If I didn't have any end notes or images it would have been
easy. The book, 'Building Your Book for Kindle', published by Kindle Direct Publishing (KDP) is easy to follow and
provides adequate guidance for a publication with no end notes or images.
My book contains a substantial number of end notes and images,
and I wanted the end notes to be 'active'. The advantage of active end notes is
fairly obvious. They enable you to click on a number, read the note, click
return to get back to the spot you were reading, and then read on without any
problems. By contrast, without active notes, you first have to find the note
you want to read, which may require you to go back to the contents page first
to find what chapter you were reading. After you have found the note and read
it, you then have to get back to the spot you were reading.
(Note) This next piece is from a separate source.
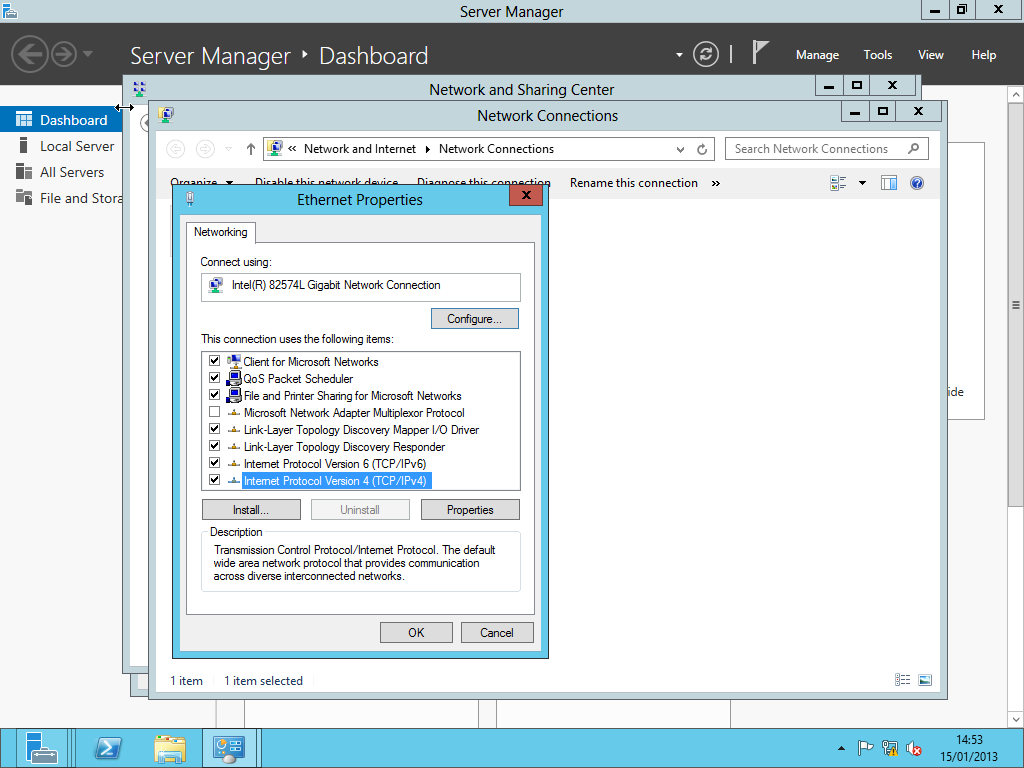This screenshot has height=768, width=1024.
Task: Open the Tools menu
Action: pyautogui.click(x=878, y=55)
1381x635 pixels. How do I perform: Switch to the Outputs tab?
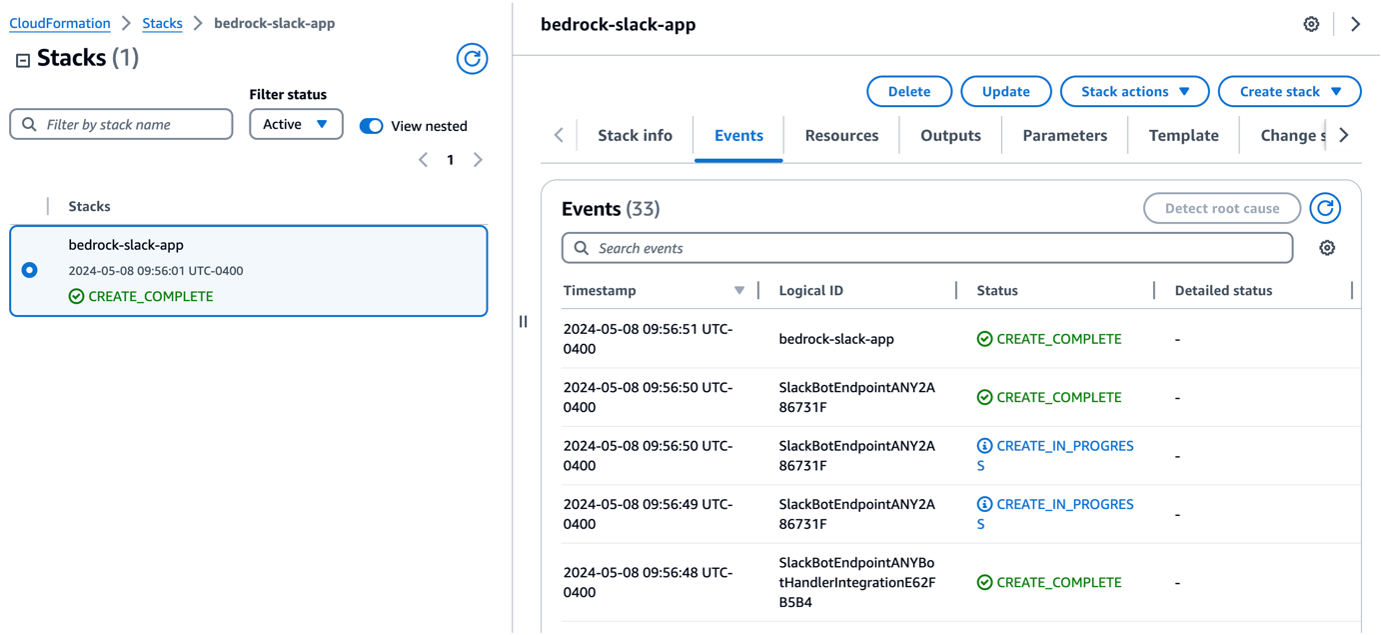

This is manageable
with a printed book if you can remember to keep a finger inserted in the
relevant page, but you can't insert your finger into an eBook.
I found Scott Locke's book, 'The Kindle Publisher's Guide', particularly useful for instruction
on how to deal with notes and images.
Scott Locke recommends use of kindle-notes, freely available
third party software, to make footnotes active. It is necessary to get the text
in the required format for this purpose, but the time-consuming part of the
exercise was restoring punctuation in the document after it had been processed.
After processing in kindle-notes, my document was returned
with just about all punctuation other than full stops and commas replaced by
question marks. This meant that it was necessary to look at every question mark
in the document and decide whether it was meant to be a question mark, inverted
comma, a dash, a colon or whatever. I tried to do it quickly late at night,
made a lot of mistakes and then had to correct them (with the help of my
editor). This is not a process that anyone would want to go through more than
once per book. Once in a life-time might be enough for me!
Scott Locke recommends the use of Mobipocket Creator to
insert images back into the document prior to uploading at KDP. I found that to
be good advice. The alternative method recommended by KDP (creating and
uploading a zipped file) didn't work for me, possibly because I had a
substantial number of images to deal with.
In retrospect, I can't claim that it was enormously difficult to
publish a Kindle eBook with a substantial number of end notes and images. The
process was just more tedious and time-consuming than I thought it would be.
This was despite the warnings I had been given by others (including the
suggestion that it might be wise to use an aggregator, alluded to in an
addendum to a guest post on self-publishing on this blog in October).
I still don't understand why publishing an eBook is a much more
tedious and time-consuming process than publishing pdf documents and web pages.
No doubt the technology will improve. At this stage, however, direct publishing
of eBooks with a lot of notes and images is not a piece of cake.